# SELECTED EXTRACT
◇ ◇ ◇ ◇ ◇
Researchers at the University of California have found that women who are infected with COVID at any point during pregnancy have a 60% increased risk of giving birth ‘very preterm’—which is less than 32 weeks into pregnancy. A full term pregnancy is about 40 weeks.
Their findings were based on data that was collected from over 240,000 births that took place between July 2020 and January 2021. During that time frame, 9000 women had tested positive for COVID during their pregnancy.
They divided the births into four different categories which were based on the length of gestation—‘very preterm’ birth occurs before 32 weeks of pregnancy, ‘preterm’ birth happens between 32 and 37 weeks, ‘early term’ birth takes place between 37 and 38 weeks, and ‘term’ or ‘full term’ birth is between 39 and 44 weeks.
Their results showed that pregnant people who had reported COVID infection were 60% more likely to have a 'very preterm' birth than those who were COVID-free during pregnancy. The chances of having a 'preterm' birth also increased by 40% and there was a 10% increased risk for 'early term' birth.
Furthermore, the study showed that Asian women were 240% more likely to give birth very preterm, while American Indian women were 170% more likely to experience a premature birth.
◇ ◇ ◇ ◇ ◇
# DATA FOR ANALYSIS

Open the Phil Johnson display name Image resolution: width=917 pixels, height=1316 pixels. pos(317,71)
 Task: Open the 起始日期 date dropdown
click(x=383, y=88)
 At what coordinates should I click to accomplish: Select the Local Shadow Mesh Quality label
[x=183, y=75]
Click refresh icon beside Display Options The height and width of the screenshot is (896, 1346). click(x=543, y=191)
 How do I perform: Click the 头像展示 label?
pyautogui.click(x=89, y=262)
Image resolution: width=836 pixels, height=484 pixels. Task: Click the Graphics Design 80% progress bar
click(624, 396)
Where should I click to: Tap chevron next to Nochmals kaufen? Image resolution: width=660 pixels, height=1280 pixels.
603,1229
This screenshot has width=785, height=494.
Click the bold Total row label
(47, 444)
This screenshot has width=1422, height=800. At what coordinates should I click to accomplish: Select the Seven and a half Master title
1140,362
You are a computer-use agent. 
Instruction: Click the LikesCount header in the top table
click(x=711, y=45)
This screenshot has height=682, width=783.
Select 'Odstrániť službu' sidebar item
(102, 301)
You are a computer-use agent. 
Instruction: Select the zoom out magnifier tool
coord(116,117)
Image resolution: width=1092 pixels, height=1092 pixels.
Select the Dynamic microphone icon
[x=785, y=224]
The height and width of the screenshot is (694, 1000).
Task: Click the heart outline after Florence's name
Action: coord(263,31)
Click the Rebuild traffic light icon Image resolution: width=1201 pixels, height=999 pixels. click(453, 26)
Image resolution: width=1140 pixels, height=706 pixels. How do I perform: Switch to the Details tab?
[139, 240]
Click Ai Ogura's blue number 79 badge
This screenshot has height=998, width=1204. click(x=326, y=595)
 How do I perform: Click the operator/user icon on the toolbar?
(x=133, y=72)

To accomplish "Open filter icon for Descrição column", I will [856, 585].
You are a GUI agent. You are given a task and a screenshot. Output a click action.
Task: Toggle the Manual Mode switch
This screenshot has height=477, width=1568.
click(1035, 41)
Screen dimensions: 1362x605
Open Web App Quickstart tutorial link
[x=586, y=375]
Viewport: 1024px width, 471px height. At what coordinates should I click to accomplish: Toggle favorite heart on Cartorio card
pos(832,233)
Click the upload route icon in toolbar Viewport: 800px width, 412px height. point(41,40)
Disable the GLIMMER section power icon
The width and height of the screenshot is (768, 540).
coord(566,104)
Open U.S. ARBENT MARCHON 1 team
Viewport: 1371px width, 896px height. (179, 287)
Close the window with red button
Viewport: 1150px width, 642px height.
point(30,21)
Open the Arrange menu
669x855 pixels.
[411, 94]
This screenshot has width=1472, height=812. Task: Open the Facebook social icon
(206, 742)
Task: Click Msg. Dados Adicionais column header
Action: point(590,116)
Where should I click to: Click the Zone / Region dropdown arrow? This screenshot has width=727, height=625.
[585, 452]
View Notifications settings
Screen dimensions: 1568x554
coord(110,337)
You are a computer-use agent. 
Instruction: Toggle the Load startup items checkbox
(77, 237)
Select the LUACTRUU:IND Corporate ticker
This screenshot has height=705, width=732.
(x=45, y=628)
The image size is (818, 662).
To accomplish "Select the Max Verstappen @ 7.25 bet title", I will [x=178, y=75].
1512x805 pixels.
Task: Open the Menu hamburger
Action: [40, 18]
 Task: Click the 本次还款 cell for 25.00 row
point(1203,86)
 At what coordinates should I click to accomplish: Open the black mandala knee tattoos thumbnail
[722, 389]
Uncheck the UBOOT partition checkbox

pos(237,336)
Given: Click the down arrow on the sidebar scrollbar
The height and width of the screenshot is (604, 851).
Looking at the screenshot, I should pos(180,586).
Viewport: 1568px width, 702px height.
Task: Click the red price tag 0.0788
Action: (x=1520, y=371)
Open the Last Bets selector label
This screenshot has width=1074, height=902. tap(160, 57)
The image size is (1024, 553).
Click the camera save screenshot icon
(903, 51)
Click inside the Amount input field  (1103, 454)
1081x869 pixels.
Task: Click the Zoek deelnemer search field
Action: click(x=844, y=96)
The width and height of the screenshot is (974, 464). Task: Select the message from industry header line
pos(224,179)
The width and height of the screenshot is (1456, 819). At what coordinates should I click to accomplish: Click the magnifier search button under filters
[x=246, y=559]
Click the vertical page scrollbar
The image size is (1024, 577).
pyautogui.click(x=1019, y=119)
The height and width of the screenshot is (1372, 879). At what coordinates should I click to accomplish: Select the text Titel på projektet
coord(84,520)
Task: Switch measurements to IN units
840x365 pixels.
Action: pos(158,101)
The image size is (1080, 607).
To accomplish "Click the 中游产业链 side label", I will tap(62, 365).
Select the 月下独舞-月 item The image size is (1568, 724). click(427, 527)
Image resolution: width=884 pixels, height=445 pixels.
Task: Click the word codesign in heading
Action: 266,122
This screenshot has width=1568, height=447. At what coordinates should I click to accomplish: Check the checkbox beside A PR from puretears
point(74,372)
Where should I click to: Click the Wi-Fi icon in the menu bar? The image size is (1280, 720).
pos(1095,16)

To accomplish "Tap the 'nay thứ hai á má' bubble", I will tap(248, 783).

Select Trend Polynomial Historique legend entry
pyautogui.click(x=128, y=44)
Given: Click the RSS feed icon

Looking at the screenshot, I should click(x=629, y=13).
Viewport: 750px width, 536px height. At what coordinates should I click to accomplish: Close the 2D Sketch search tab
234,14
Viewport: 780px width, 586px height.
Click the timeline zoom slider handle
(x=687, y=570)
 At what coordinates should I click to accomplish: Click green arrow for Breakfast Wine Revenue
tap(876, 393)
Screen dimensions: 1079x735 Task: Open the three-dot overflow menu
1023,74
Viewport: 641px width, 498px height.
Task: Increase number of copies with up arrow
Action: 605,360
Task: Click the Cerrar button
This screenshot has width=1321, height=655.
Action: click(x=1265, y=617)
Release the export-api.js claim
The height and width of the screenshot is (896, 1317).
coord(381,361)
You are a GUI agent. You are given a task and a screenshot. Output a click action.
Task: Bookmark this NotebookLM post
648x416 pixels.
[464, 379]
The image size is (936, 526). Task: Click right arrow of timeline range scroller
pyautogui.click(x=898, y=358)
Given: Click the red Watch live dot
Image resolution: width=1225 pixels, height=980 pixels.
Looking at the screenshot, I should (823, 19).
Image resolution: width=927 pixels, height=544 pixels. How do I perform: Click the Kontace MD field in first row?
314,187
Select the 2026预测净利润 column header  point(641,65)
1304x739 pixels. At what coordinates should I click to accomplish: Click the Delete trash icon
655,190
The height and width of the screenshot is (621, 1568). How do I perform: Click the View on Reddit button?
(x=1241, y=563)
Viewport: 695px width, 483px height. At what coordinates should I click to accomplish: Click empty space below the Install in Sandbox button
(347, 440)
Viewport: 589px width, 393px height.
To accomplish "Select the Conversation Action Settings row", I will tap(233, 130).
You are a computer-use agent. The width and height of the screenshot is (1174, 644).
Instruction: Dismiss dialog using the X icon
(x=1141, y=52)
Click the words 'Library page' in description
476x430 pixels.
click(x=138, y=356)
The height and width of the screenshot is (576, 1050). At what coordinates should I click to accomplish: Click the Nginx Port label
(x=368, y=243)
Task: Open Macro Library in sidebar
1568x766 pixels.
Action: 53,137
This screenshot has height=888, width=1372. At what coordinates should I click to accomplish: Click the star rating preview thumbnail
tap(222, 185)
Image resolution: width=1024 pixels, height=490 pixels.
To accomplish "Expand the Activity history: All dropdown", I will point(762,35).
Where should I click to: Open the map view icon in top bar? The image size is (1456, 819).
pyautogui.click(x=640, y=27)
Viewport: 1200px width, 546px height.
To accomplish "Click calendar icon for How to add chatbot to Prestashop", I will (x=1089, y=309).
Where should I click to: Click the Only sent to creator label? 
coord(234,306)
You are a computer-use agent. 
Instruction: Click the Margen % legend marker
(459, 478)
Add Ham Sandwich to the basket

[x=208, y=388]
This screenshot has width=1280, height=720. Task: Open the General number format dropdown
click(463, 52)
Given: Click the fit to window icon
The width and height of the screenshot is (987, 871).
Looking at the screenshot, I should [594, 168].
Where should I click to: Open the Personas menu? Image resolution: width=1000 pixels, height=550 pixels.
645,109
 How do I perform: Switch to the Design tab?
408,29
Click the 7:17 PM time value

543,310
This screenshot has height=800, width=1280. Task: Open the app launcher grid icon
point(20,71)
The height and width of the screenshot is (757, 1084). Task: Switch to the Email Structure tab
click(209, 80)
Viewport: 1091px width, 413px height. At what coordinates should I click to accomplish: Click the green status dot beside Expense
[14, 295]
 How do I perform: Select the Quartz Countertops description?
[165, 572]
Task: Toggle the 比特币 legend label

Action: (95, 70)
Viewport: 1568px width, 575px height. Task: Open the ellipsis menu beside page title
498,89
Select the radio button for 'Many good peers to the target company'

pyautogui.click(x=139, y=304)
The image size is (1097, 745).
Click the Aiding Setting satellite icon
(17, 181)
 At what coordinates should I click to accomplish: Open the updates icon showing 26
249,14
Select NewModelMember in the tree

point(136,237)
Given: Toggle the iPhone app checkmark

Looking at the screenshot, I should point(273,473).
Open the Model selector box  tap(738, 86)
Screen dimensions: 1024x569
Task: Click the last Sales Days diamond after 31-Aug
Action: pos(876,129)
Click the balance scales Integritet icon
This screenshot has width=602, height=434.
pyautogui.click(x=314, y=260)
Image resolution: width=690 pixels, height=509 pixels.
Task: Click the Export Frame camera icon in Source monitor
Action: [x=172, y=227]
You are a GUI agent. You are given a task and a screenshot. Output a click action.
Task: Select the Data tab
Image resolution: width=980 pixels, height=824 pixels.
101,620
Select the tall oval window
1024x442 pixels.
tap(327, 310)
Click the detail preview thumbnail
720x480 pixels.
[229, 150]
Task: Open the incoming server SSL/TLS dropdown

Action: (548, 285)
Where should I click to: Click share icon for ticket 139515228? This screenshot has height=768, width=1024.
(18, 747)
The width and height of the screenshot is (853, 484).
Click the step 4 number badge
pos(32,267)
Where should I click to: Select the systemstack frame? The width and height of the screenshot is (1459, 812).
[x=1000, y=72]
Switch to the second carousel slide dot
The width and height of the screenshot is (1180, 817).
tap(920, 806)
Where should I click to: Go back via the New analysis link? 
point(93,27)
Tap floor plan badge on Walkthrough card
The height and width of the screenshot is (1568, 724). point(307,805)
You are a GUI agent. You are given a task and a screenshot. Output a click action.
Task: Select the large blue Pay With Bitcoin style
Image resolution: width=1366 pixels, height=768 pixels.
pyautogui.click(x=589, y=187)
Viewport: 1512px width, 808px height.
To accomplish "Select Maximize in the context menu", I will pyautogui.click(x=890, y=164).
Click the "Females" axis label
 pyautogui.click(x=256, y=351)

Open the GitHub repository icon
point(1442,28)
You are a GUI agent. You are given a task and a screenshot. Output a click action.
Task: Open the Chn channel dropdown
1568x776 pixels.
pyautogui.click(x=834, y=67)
◇ ◇ ◇ ◇ ◇
# ACTIVITIES
[1] Answer these questions from the text on COVID in pregnancy:
(a) How many births did the researchers' data cover?
(b) Between how many weeks of pregnancy does a 'preterm' birth happen?
(c) How much more likely were Asian women to give birth very preterm?
[2] Write the next part of the text on COVID in pregnancy, starting after its last sentence.
The records are not used in any task.

# ANSWERS FOR THE EXERCISE
[1]
(a) Over 240,000 births.
(b) Between 32 and 37 weeks.
(c) 240% more likely.

[2]
Pregnant people who have other conditions, like diabetes and obesity, in combination with COVID had an even greater risk.
This is the largest study in the world that has been examining this link.
As of now researchers still do not know the exact reason that the virus causes premature births however they’re encouraging all expecting mothers to get vaccinated. Co-author of the study, Deborah Karasek said:
Future research can explore those different mechanisms through which COVID infection would impact preterm birth.
I think vaccination is a very important tool that we have to reduce COVID infection and severity of infection that could also mitigate preterm birth.
Premature births can adversely affect a child as they could have a weak immune system and undeveloped organs. This could leave them vulnerable to severe illnesses and can cause breathing, heart, or brain problems.